Now, it is true that the Supreme Court's establishment-clause doctrine is a mess intellectually, and federal courts applying it have declared many things unconstitutional that really aren't--consider the Pledge of Allegiance, struck down a year ago by the 9th Circuit on account of those two words, "under God." Moore's understanding of the establishment clause may be more coherent than the court's, yet it staggers the imagination to think the justices might reverse a half-century of precedent and embrace his view of the law and its dramatic implications.
As the 11th Circuit pointed out, "Every government building could be topped with a cross or a menorah or a statue of Buddha, depending on the views of the officials with authority over the premises." And: "Proselytizing religious messages could be played over the public address system in every government building at the whim of the official in charge of the premises."
The Supreme Court is highly unlikely to take Moore's appeal, much less accept his argument. But the case that will be decided is the one before the state judicial ethics panel, which concerns Moore's refusal to obey the court order. Moore justifies that decision by claiming the order was "unlawful," by which he means it didn't conform to the Constitution as "it is written."
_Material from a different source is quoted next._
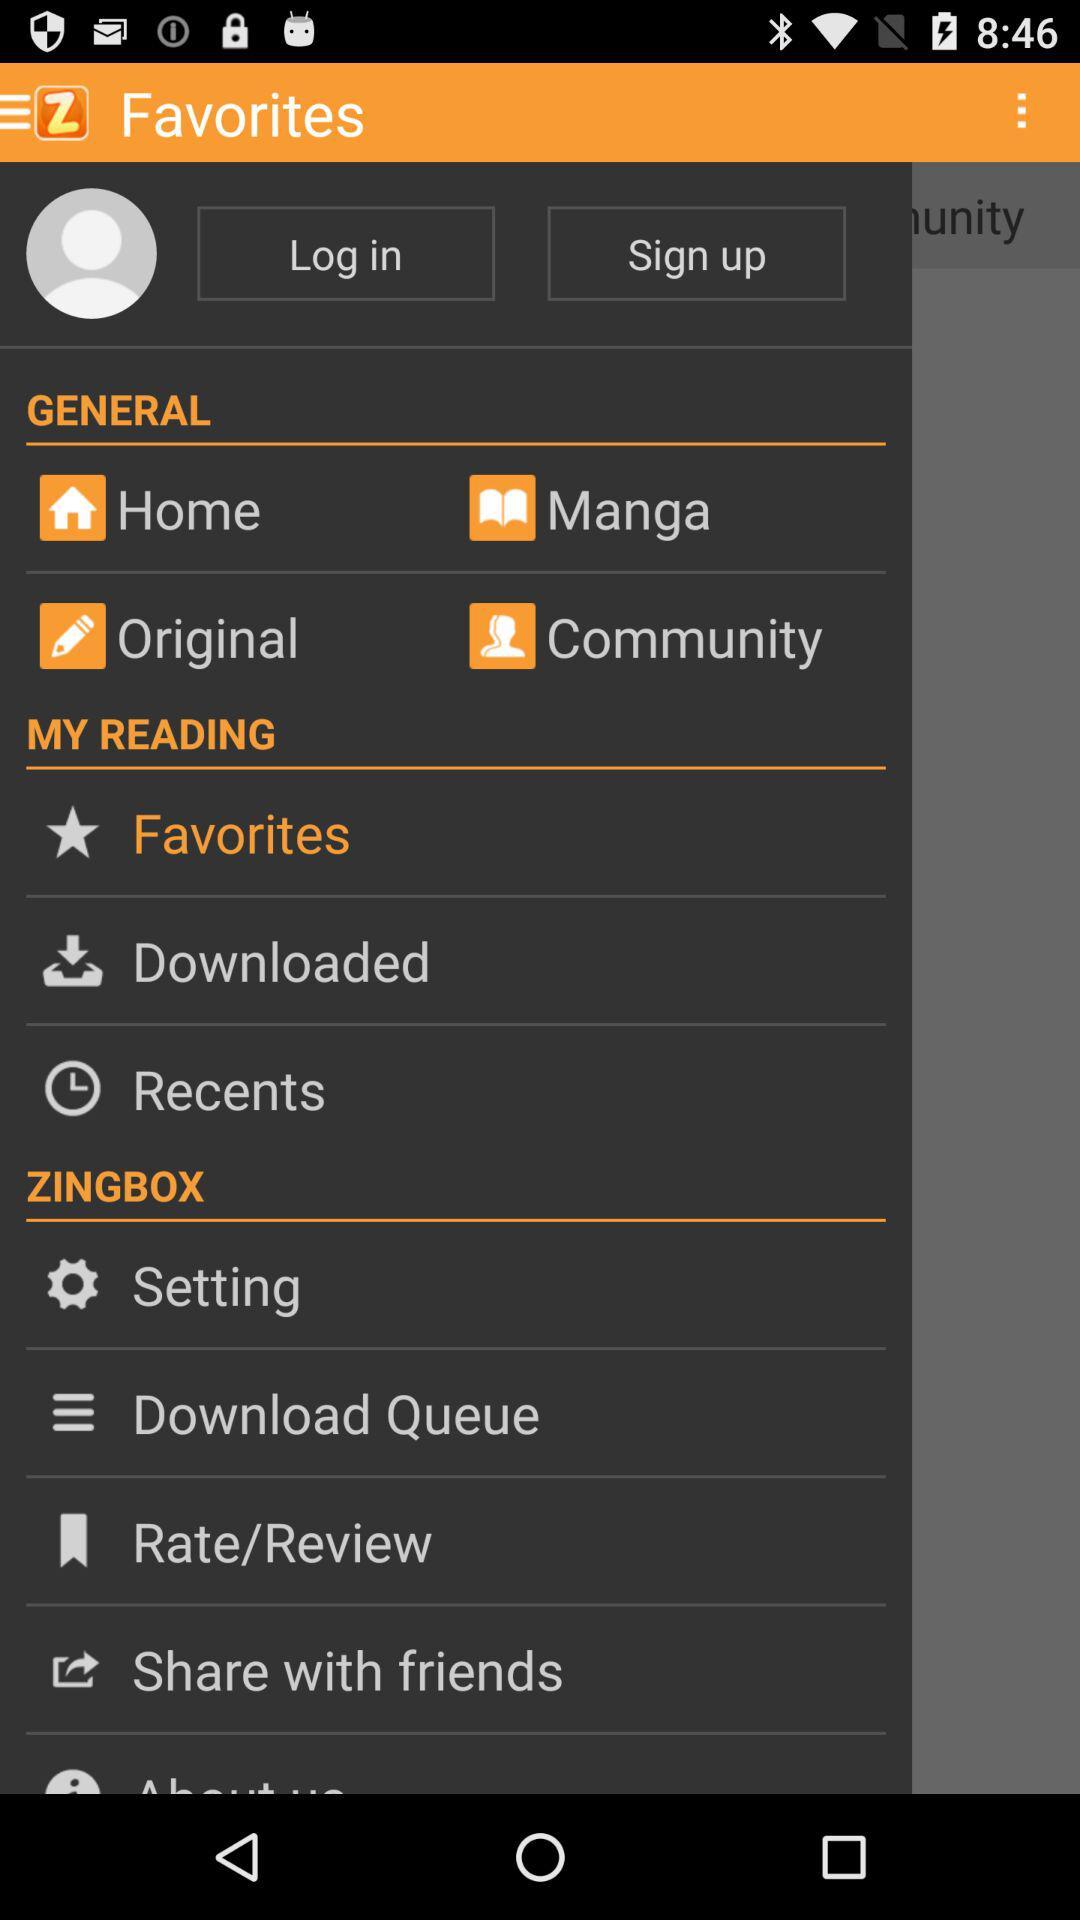  Describe the element at coordinates (345, 252) in the screenshot. I see `tap on the box log in shown left to sign up` at that location.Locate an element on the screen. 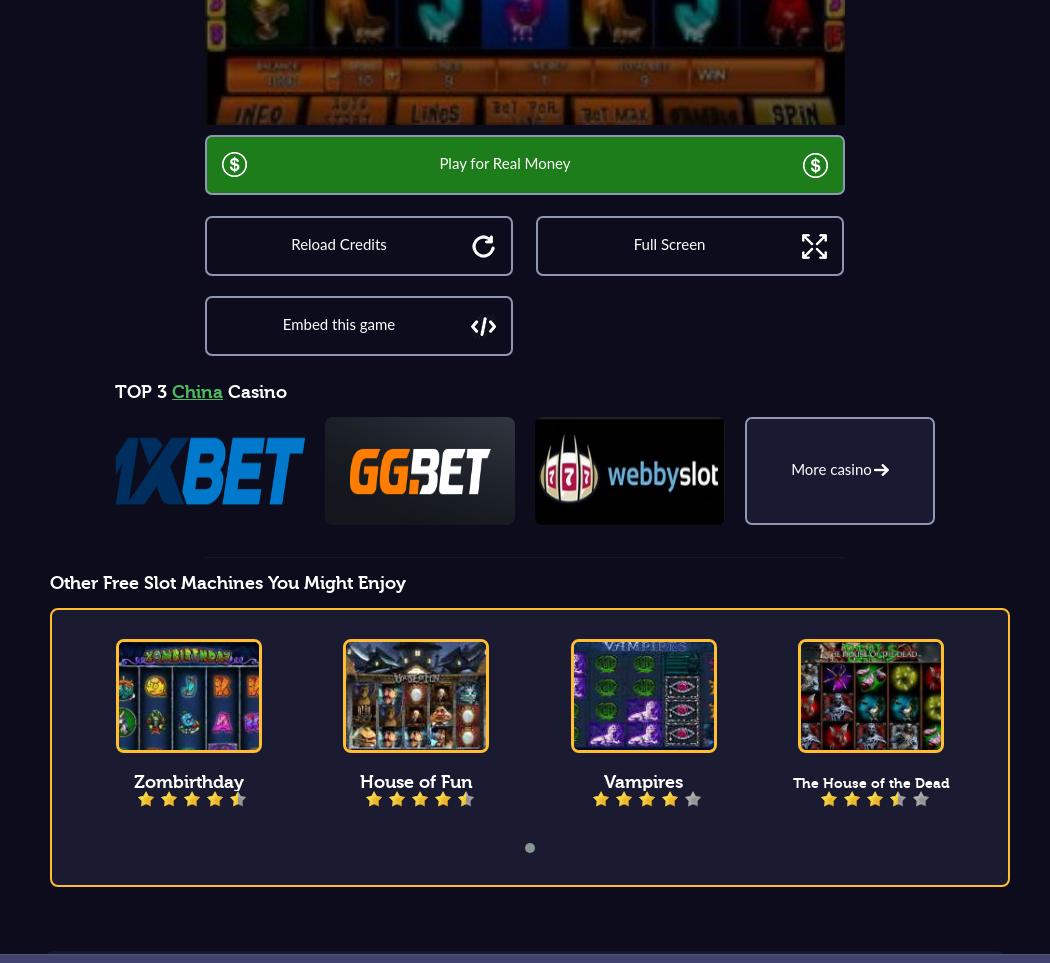  'Other Free Slot Machines You Might Enjoy' is located at coordinates (227, 583).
Moore's understanding of the constitutional obligation of government officials to "support this Constitution" is such that any official can decide whether a court order is legally valid and then act accordingly. Moore is wrong about that, so breathtakingly wrong that it is hard to see how the panel reviewing his case can fail to remove him from office. A chief justice should understand that the rule of law requires obedience even to orders a government official disagrees with. The interesting question is why Moore disobeyed the order when resignation was a compelling alternative. After all, resignation would have served the demands of conscience and the rule of law. One can only conclude he failed to understand what his duties required of him.
Terry Eastland is publisher of The Weekly Standard.